## Work required
The response must consist of the lines below from the one with "Confirm the URL" through the one with "Task: Switch to the Proxy tab", exactly as they appear and with both ends kept.

════

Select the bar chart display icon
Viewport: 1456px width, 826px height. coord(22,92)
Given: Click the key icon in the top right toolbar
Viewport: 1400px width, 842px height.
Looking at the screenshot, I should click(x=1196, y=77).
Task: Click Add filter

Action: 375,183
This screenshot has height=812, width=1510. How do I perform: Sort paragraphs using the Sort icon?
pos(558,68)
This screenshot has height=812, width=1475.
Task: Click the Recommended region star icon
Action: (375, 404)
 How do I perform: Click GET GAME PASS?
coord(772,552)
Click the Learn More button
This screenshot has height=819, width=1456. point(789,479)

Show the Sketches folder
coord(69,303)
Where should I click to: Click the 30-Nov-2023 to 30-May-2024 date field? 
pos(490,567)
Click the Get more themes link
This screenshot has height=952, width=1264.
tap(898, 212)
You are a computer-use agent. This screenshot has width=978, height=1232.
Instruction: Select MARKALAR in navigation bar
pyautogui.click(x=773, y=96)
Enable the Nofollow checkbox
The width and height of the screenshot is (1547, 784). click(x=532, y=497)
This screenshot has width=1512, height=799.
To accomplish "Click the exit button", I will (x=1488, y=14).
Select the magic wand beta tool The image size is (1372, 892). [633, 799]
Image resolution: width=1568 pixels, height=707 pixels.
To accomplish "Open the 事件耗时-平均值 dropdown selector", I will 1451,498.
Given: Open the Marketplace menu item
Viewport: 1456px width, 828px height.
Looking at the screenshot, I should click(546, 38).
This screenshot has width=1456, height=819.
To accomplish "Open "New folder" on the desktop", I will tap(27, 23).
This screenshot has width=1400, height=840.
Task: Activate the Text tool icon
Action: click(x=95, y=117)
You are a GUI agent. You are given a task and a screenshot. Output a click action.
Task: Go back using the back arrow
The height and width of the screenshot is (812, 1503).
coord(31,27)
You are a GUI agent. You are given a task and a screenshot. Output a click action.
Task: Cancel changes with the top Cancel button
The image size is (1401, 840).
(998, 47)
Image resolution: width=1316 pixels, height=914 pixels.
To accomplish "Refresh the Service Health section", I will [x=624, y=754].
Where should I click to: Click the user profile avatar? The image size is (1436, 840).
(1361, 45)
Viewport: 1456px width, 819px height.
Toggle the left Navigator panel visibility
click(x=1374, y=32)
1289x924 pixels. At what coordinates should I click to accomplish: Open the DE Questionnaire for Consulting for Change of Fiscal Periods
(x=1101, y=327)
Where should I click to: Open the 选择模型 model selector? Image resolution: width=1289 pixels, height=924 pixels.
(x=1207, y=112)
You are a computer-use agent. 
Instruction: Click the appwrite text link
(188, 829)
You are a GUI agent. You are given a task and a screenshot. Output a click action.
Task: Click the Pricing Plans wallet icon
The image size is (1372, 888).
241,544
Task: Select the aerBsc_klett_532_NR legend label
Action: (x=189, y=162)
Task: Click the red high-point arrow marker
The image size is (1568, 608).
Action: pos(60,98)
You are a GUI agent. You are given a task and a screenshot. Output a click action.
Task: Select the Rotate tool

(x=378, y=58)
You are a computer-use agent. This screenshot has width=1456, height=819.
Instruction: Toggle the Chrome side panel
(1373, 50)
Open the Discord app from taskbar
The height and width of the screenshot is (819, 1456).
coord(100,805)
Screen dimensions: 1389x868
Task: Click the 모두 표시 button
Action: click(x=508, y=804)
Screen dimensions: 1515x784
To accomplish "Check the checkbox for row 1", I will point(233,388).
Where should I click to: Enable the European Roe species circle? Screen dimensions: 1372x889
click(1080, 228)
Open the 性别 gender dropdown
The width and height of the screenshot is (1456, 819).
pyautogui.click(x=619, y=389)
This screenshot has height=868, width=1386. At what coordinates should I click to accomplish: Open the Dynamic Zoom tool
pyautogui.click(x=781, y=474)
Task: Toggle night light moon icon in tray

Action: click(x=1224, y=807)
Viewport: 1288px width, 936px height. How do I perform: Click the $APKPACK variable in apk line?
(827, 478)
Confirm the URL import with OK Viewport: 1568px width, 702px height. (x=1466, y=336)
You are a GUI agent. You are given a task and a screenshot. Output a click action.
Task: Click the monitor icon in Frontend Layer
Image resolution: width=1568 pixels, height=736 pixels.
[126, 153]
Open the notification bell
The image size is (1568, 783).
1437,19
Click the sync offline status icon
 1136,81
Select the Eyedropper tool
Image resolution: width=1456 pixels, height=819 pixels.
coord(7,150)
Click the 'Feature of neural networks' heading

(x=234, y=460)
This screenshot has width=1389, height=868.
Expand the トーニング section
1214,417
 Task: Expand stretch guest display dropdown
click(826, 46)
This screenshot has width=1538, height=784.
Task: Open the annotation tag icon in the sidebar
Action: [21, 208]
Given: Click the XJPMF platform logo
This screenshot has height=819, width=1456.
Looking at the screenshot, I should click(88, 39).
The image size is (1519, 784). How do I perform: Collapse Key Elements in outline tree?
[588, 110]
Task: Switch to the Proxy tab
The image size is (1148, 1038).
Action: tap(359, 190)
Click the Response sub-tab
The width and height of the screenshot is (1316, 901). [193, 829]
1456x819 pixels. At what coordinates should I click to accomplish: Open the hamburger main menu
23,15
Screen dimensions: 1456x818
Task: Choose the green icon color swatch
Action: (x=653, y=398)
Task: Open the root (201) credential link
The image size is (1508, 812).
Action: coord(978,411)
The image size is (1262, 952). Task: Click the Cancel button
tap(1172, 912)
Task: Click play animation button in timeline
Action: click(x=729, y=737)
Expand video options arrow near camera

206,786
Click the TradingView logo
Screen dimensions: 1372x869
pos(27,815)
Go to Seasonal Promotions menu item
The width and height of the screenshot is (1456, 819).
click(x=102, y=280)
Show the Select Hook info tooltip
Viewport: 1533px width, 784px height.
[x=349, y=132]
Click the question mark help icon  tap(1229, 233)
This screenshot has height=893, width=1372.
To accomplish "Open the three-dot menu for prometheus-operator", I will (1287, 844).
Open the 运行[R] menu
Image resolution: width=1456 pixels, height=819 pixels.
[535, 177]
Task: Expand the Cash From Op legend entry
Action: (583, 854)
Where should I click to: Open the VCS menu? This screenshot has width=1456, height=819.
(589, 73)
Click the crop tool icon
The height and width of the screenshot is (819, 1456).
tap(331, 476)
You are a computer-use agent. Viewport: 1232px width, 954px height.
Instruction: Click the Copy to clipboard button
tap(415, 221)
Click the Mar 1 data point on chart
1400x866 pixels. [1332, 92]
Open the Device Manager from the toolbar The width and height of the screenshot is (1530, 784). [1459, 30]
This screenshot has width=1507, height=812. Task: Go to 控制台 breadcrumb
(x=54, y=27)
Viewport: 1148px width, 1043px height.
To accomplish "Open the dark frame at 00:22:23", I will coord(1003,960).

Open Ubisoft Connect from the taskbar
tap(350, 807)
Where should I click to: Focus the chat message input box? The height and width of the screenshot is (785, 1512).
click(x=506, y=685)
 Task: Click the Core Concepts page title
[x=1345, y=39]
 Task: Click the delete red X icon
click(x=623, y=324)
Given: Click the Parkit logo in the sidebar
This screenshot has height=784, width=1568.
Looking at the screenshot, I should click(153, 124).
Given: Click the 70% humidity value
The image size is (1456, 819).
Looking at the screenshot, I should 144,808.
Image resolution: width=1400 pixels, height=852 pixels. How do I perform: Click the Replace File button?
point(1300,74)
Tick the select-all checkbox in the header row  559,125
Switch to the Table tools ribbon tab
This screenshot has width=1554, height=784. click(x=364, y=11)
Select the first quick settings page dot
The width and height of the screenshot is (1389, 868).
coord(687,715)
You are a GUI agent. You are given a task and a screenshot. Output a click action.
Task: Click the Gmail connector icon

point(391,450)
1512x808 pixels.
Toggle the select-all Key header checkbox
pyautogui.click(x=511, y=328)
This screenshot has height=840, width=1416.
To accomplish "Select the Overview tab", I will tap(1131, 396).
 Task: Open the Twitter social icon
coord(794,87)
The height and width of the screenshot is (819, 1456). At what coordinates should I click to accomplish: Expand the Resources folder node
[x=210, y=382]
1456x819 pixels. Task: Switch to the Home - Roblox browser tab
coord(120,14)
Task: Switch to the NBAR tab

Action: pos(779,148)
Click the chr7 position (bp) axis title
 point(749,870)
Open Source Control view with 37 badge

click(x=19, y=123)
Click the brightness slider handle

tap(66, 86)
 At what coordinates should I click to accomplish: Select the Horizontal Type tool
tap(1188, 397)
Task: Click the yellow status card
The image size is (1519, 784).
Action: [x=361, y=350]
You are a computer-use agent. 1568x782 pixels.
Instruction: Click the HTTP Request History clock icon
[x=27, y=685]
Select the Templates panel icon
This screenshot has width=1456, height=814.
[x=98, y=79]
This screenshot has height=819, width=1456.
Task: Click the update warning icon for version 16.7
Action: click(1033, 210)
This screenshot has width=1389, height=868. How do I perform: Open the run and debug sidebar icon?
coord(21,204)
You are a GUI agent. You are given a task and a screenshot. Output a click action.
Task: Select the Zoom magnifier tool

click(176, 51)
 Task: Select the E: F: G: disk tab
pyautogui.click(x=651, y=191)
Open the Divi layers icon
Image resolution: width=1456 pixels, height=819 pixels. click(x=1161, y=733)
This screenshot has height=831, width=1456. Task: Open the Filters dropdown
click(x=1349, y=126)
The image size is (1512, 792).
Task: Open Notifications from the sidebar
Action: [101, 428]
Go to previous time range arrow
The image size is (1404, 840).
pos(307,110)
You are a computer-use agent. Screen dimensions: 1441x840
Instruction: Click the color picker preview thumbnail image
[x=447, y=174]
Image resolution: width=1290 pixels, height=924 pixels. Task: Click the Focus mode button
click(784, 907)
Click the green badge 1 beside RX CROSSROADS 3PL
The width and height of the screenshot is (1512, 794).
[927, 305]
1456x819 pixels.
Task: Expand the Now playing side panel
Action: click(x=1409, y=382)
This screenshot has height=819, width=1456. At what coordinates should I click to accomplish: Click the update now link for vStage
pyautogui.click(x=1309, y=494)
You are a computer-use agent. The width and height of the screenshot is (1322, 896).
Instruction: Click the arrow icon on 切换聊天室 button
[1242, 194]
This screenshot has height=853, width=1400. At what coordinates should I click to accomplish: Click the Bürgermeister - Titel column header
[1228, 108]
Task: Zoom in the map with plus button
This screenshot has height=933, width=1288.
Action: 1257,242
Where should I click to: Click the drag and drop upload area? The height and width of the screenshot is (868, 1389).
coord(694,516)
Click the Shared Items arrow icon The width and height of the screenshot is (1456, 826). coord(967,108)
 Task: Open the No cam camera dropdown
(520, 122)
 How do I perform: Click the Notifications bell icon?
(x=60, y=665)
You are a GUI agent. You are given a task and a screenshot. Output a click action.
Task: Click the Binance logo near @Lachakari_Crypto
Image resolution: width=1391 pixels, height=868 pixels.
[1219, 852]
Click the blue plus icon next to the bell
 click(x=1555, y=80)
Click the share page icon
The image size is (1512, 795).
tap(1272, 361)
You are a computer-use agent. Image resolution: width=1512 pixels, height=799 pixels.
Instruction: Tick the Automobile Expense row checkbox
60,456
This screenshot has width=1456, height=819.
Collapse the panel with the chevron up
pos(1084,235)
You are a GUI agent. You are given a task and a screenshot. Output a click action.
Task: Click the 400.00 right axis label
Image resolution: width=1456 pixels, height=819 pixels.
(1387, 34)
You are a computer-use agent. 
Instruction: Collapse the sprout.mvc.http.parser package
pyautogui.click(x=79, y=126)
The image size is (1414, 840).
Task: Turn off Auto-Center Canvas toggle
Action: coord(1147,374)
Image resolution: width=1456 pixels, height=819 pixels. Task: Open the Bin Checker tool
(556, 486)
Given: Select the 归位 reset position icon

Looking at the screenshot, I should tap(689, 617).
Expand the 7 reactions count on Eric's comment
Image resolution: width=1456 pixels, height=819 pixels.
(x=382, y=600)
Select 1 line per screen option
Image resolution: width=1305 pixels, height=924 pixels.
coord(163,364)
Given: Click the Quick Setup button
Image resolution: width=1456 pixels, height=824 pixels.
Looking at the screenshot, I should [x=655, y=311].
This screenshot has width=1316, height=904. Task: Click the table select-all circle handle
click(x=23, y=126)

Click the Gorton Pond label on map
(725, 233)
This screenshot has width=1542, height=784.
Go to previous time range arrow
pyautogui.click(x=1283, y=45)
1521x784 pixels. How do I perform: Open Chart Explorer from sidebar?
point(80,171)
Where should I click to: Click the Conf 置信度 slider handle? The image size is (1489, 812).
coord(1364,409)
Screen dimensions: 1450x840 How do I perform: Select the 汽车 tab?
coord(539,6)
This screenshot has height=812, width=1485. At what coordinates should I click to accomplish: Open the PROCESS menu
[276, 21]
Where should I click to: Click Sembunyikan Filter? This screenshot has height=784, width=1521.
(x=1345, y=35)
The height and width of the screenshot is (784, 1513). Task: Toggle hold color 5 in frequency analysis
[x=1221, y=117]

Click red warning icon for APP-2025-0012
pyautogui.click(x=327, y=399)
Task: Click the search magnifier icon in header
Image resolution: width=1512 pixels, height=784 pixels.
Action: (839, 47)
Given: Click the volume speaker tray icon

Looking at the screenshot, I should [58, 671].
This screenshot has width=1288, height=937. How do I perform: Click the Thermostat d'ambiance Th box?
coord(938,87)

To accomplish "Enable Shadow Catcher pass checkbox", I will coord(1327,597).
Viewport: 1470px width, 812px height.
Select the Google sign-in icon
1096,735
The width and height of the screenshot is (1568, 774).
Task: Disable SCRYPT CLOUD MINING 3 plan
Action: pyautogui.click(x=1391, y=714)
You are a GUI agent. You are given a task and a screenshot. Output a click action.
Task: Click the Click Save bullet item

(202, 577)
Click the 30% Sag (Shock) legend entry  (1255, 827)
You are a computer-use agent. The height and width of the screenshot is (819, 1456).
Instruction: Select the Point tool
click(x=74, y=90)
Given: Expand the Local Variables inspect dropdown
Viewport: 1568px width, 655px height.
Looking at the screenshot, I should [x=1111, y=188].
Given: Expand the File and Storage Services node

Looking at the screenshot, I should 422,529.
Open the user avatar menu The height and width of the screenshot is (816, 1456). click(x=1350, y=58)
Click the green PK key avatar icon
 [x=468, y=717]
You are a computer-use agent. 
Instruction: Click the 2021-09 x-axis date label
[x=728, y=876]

════

## Solved exercise
Confirm the URL import with OK Viewport: 1568px width, 702px height. (x=1466, y=336)
You are a GUI agent. You are given a task and a screenshot. Output a click action.
Task: Click the monitor icon in Frontend Layer
Image resolution: width=1568 pixels, height=736 pixels.
[126, 153]
Open the notification bell
The image size is (1568, 783).
1437,19
Click the sync offline status icon
 1136,81
Select the Eyedropper tool
Image resolution: width=1456 pixels, height=819 pixels.
coord(7,150)
Click the 'Feature of neural networks' heading

(x=234, y=460)
This screenshot has width=1389, height=868.
Expand the トーニング section
1214,417
 Task: Expand stretch guest display dropdown
click(826, 46)
This screenshot has width=1538, height=784.
Task: Open the annotation tag icon in the sidebar
Action: [21, 208]
Given: Click the XJPMF platform logo
This screenshot has height=819, width=1456.
Looking at the screenshot, I should click(88, 39).
The image size is (1519, 784). How do I perform: Collapse Key Elements in outline tree?
[588, 110]
Task: Switch to the Proxy tab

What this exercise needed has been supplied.